Hi Brian and Andrew,
I'm confused about the boot drive and OS. This is what I did:
I left the original WD drive as the Primary (Master) 40 GB and
installed the new Seagate as the slave.
Then I used the DiscWizard for Windows to copy the original drive's
files etc to the new drive.
Then I made the new Seagate the Master by changing to the black
connector and the WD the slave by attaching the cable's gray connector
(middle). Both set as Cable Select.
How do I tell which drive the OS is on? The drives look the same?
It sounds like you have not cloned the disk so you are still booting from
the old disk. By moving the old disk to the slave position you have changed
its drive letter which is confusing windows and your programs. But I'm
really not sure about this. If the new disk has the OS on it you will be
able to boot from it after removing the old disk.
If the old disk was set to cable select, then your hardware should support
cable select and you should use cable select on both drives. Make sure they
are BOTH set to cable select, don't assume the new drive is configured for
cable select. Place the master(boot) drive at at the end of the cable.
Place the slave drive on the middle connector.
Seagate has some instructions here:
http://www.seagate.com/support/kb/disc/howto/use_dw2002.html
For background info:
http://support.microsoft.com/kb/303013/en-us
http://support.microsoft.com/kb/322389/
http://support.microsoft.com/kb/309000/en-us
http://support.microsoft.com/kb/308424/en-us
Some clarifications are needed.
1. What Windows XP Service Pack are you running?
You seem to be running into the 137BG size limit. You should be running
SP2 but it seeme like you are not. To determine your OS and SP open control
panel and double click system. The System Properties dialogue box will open
and the OS and SP information should be visible.
Alternatively, right click the 'My COmputer' icon and select properties to
see the system Properties dialogue box.
See the above articles for XP support of >137GB drives.
2, Does your BIOS support drives bigger than 137GB?
Check the DEll Site or get into your BIOS and check it out there. Also,
watch the messsages at boot time to see what they say about the size of the
new disk. Maybe DiscWizard can tell you. THIS IS CRITICAL. Your BIOS must
support large drives to get use of the full capacity of the new drive. You
do not seem to have large drive support enabled. I'm not sure if XP or the
BIOS is the problem.
3. Did you 'clone' the old drive to the new drive or did you 'copy' the old
drive to the new drive.
Cloning copies the entire contents of a drive including the OS, certain
boot files, and file tables to the new drive so that the new drive becomes
the new 'boot/system' drive. You can test this by removing the old drive
and placing the new disk at the master position (end) of the cable. If your
system will boot, then you have 'cloned' the disk. If your system will not
boot, then you have not cloned the disk. If this is the case restore your
PC to its old, single drive, configuration and see if it will boot.

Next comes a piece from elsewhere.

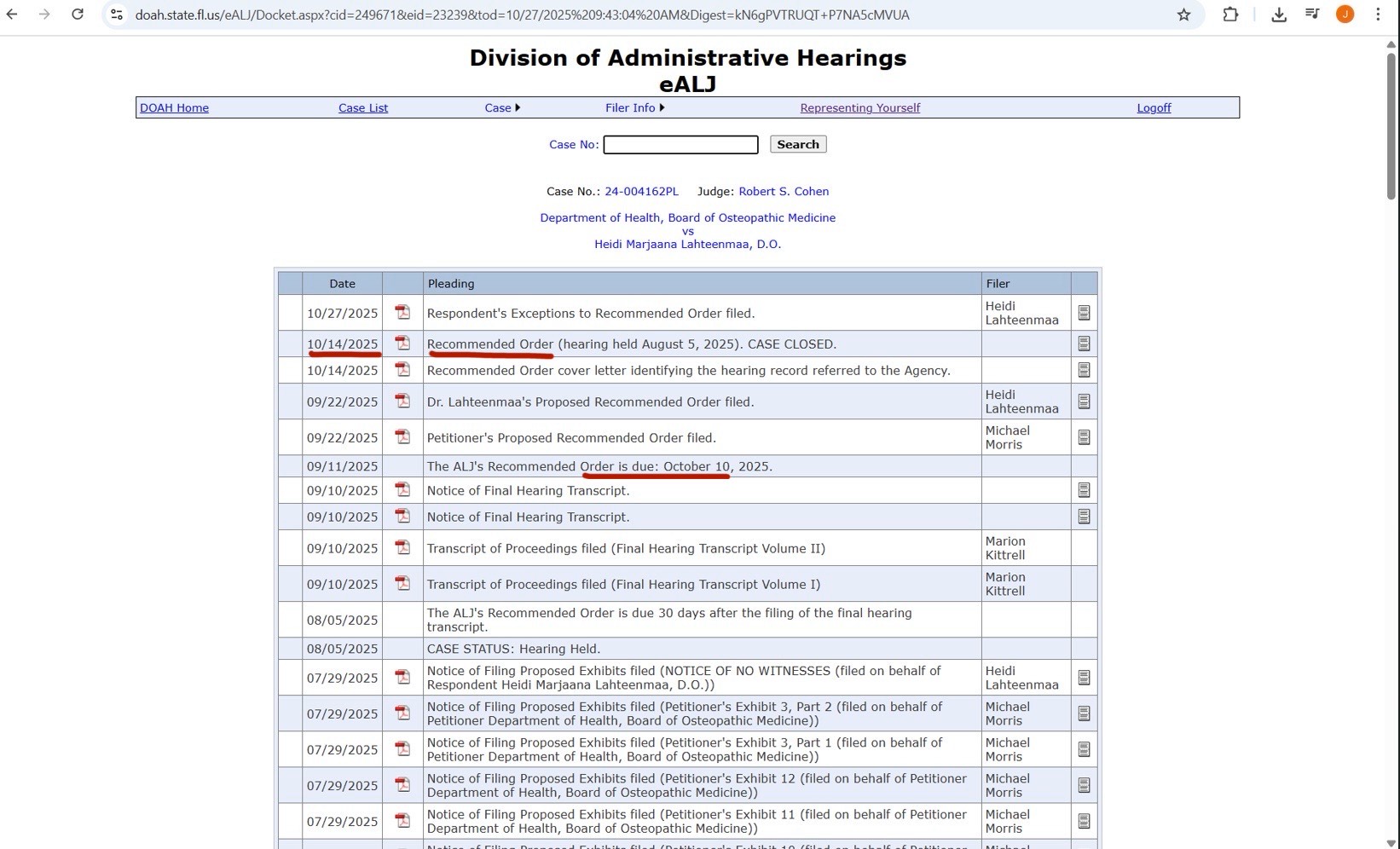Open PDF for Respondent's Exceptions to Recommended Order
This screenshot has height=849, width=1400.
(x=402, y=313)
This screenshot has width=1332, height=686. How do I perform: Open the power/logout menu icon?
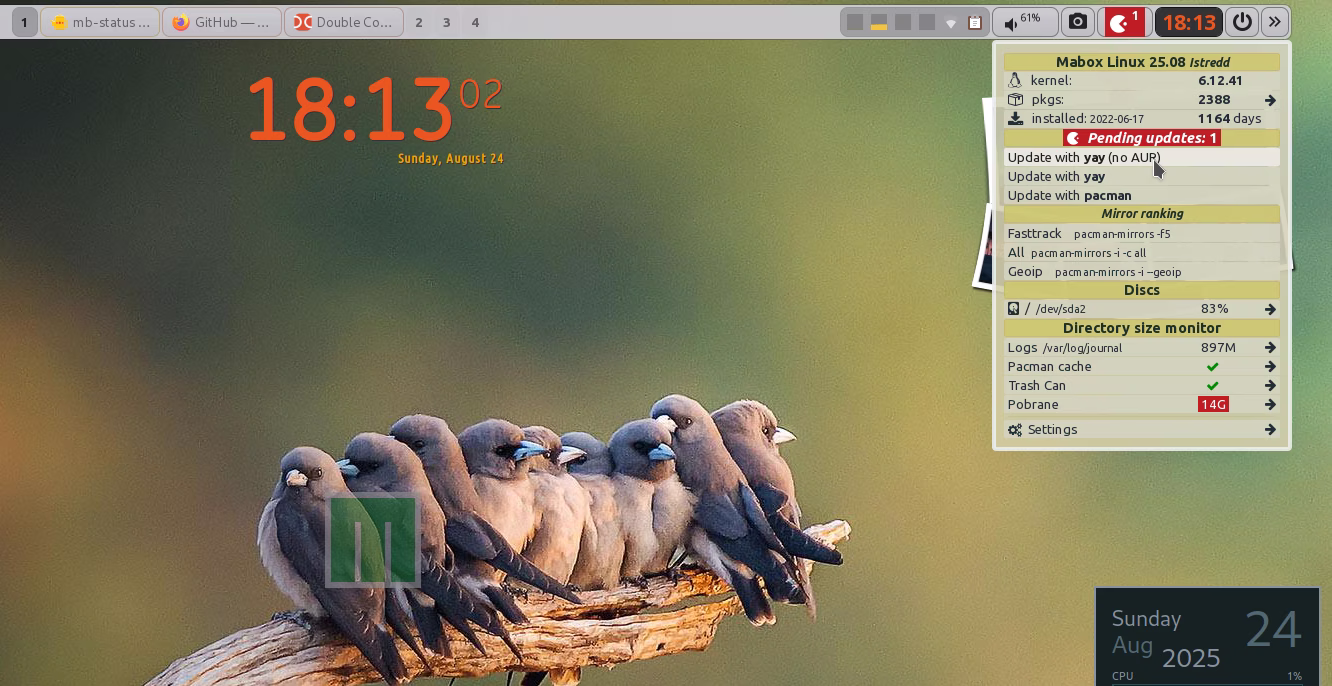1241,22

Hopefully it will. Seagates instructions are here:
http://www.seagate.com/support/kb/disc/howto/use_dw2002.html
4. Do you want to place the OS and all your files on the new drive?

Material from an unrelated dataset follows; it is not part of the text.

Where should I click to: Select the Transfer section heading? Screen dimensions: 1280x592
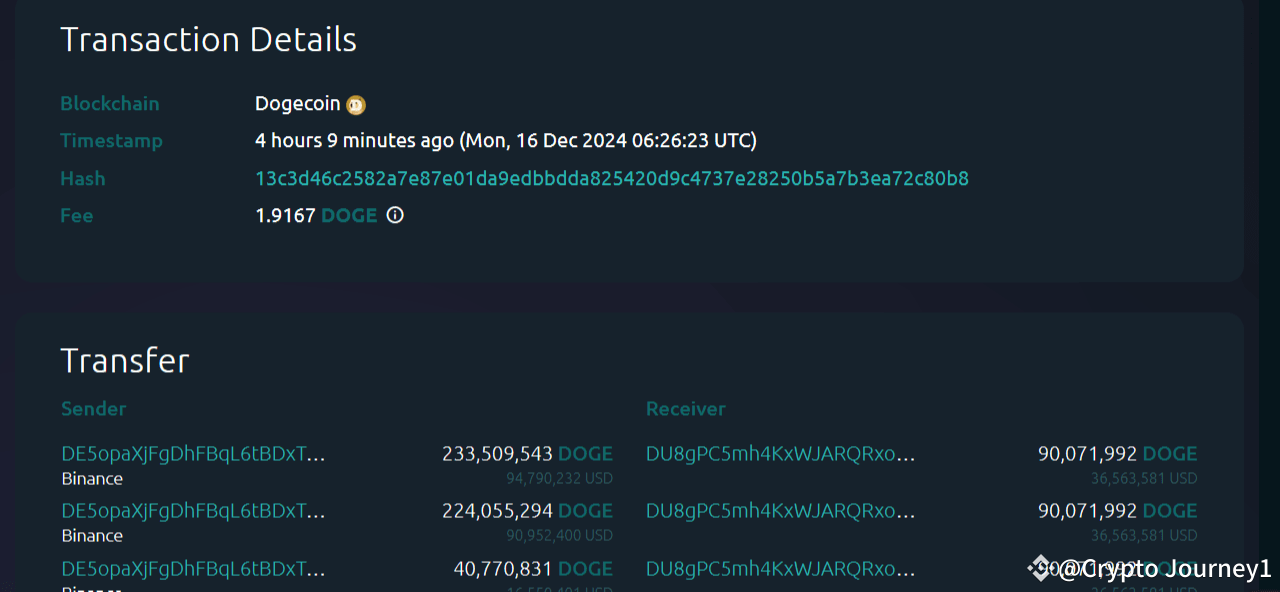pyautogui.click(x=124, y=360)
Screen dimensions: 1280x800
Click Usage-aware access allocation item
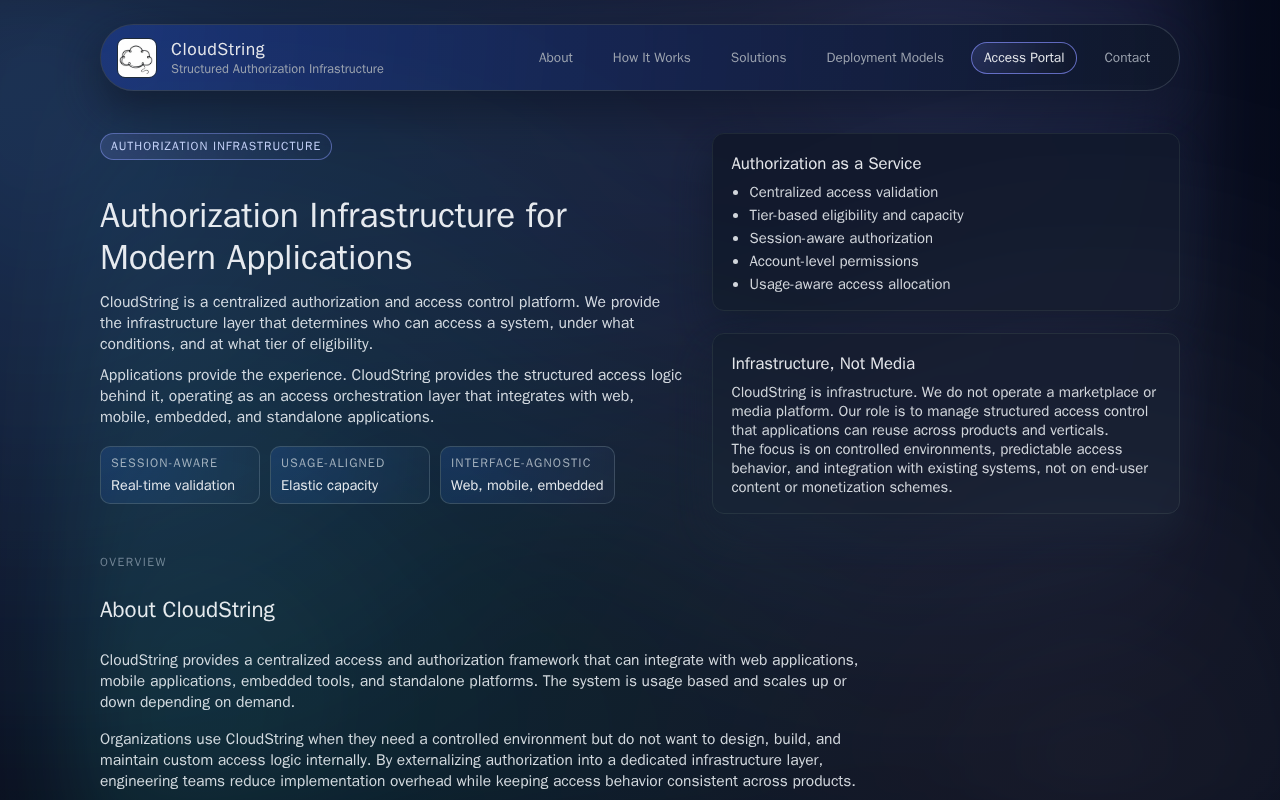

This will require cloning the old drive to the new drive. Once a
successful cloning operation has been completed, you can use your old drive
for whatever you want. The new drive will have to be the new master and the
old drive the new slave. To test for a successful cloning operation:
a. Remove the old drive and set it aside.

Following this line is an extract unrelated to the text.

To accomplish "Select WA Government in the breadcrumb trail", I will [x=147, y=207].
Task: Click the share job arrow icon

b. Install the new drive at the end of the cable.
c. Boot your PC. Test If your PC runs as it should with all your data and
programs working.
d. Reinstall the old drive at the middle position and repeat step c.. If
all is well, then the clone operation was successful.
5. Do you want to place only your data files on the new drive?
This will only require Formatting the new drive from within windows. You
could install new programs to the new drive or uninstall old programs and
reinstall them to the new drive. Install the new drive in the middle
position of the cable and partition and format it from within windows.